Approx 50 users (each assumed to have anything between 3 and 5 devices - smartphone, tablet, laptop, TV). Currently we’re at approx a quarter of this capacity, and respect where it’s due, the 1 x VDSL 80mb/20mb line has been coping even with the demands of some students - some client devices are showing in the 50’s of GBs downloaded over the past month.

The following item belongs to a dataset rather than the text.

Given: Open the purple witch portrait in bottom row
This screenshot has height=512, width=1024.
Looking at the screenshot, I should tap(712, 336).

I’ve not tried this, too scared! Can you imagine the headache from the students when there’s a problem!

UPDATE:

So today I went in (last 2 weeks, the Peplink has been active on one connection only - no issues since), and I activated all 4 lines again on the Peplink, and set the Highest Compatibility rule in the outbound policy. I then sat there for a good hour and everything looked good. Checking the status log, and sessions were active across all 4 connections for many, many different applications from many of the student’s client IPs. I myself was browsing without any issues too. I also didn’t have that issue browsing the UniFi pages that I described above. I think that a restart of the UniFi gear last time round helped sort this as other things had also glitched up with the WiFi (clients being disconnected/reconnected etc). My browsing session seemed fine and I had my existing 20+ tabs open on my browser, most likely to be HTTPS - however, I was wired directly to the Peplink and not on the wireless. Next time, I will browse exclusively on the wireless - this is one thing in hindsight I didn’t do.

So this renders my UniFi portal issue in my main post solved.

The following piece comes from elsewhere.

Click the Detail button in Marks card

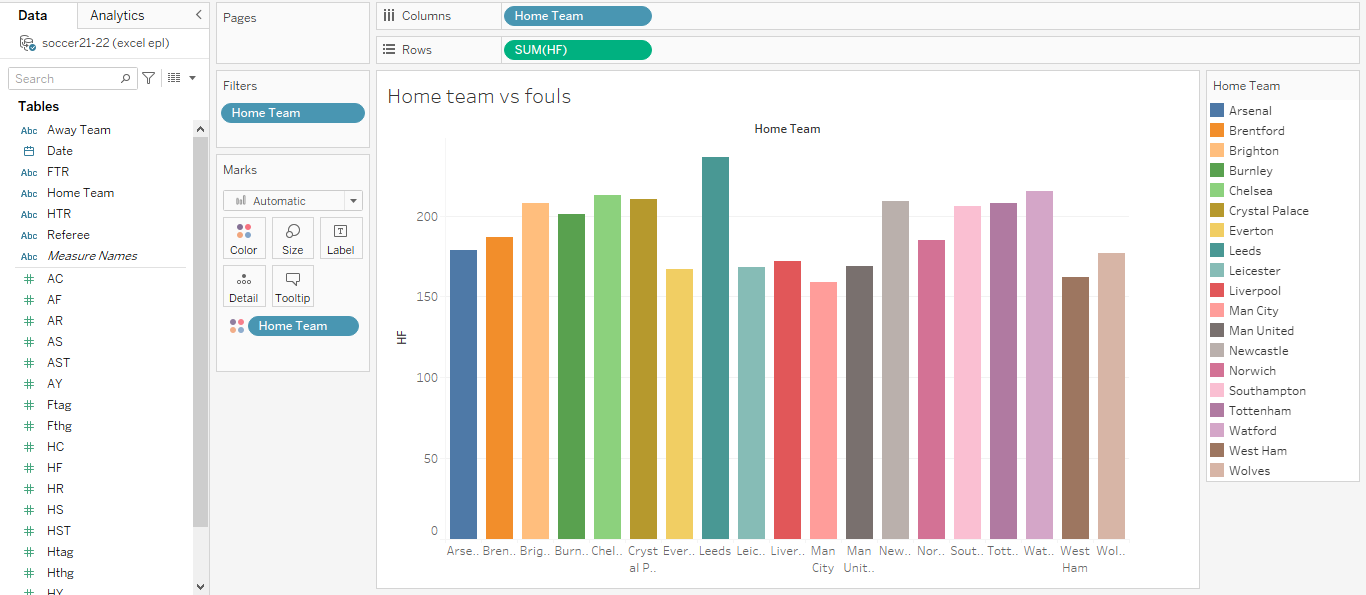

So all good for an hour or so, and then I ended up getting a message from one student saying that her web browsing had gone funny. She was logged into Outlook Web and her screen was saying ‘can’t reach the internet - retry’. I’m assuming that disconnecting and reconnecting her WiFi would have rectified the session, maybe even closing and opening the browser but before I heard any more complaints I disconnected 3 lines again. However, for all I’d have known, there may have been no complaints. She may have also had this tab open since before the hour when it was just on the one connection, so it wasn’t able to refresh unless she closed/repoened the tab for a fresh HTTPS instance but I’ll check this next time with her.

I’ll go in on another daytime to play around again, and risk it for longer and wait for more complaints this time round. I myself had no problems browsing and I don’t think anybody else did either apart from this one girl and her Outlook Web tab.

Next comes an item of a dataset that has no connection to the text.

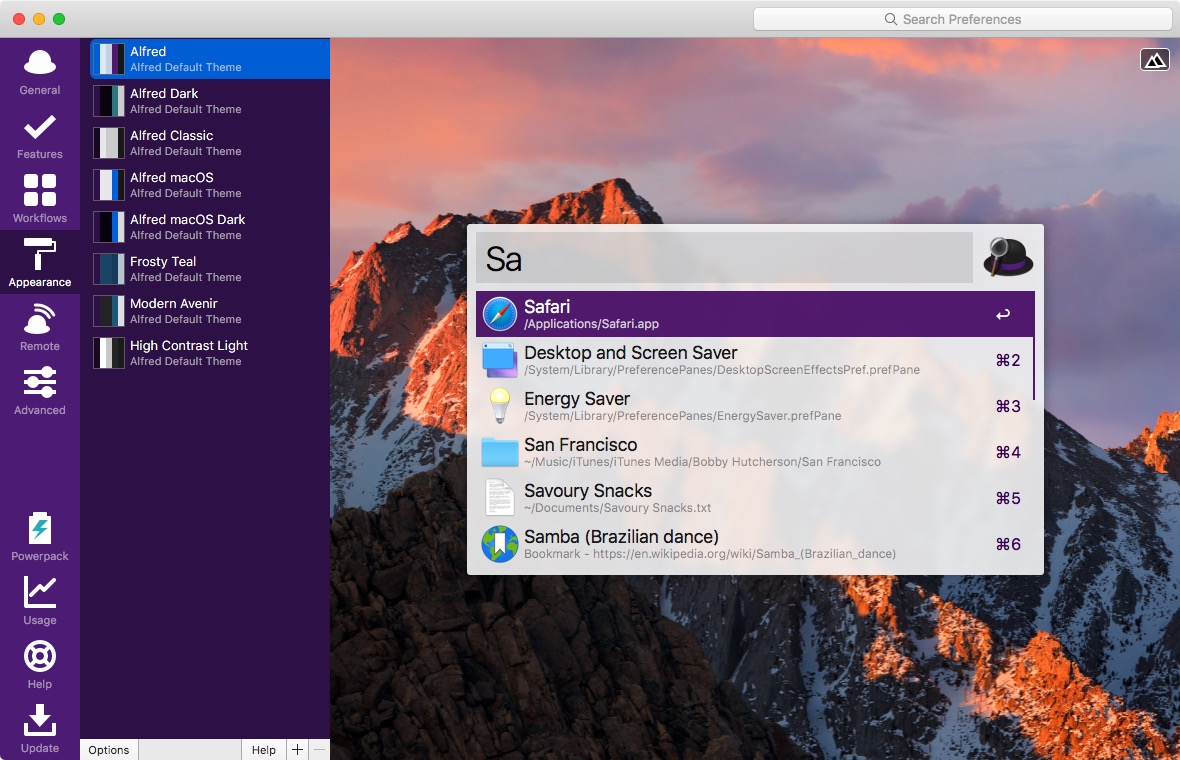Open the Remote preferences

This is a request to Peplink - are you able to reveal the rules that are stored under the ‘Highest Compatibility’ setting in the Outbound Policy? Is it a multitude of rules for ten’s of applications, or just a couple of rules? Just out of curiosity really.

Thanks!

Hello,

So just to post what I think is the solution for anybody load balancing multi WANs on a Peplink along with a UniFi setup on top, I had a suspicion of the issue (the UniFi Cloud Key acting unstable because of the 4 X WAN links, and eventually making a mess of the WiFi network) and I tried something which looks to have worked.

I set an outbound policy above the standard HTTPS Persistence rule - I added a rule enforcing the IP for the UniFi Cloud Key through just one of the WAN links, and this has stabilised everything now. I’m able to connect into the Cloud Key remotely without it acting intermittently when trying to access the UniFi settings, and also as a result, it’s not making a connect/disconnect mess of the WiFi network as it got confused with the 4 x WAN routes. As the UniFi system is heavily cloud based, this was clearly an issue.

The student hall is now getting occupied bit by bit, there must be more students in there now than there was when I made the initial post (since then I’ve just had everyone running off one WAN link whilst I tried things out), must be at least 20 students - half occupancy, with more to come.

The Peplink is now working great, load balancing everybody across 4 x FTTC 80mbit WAN links - throughput isn’t a problem, nobody’s complaining - all good! Solved!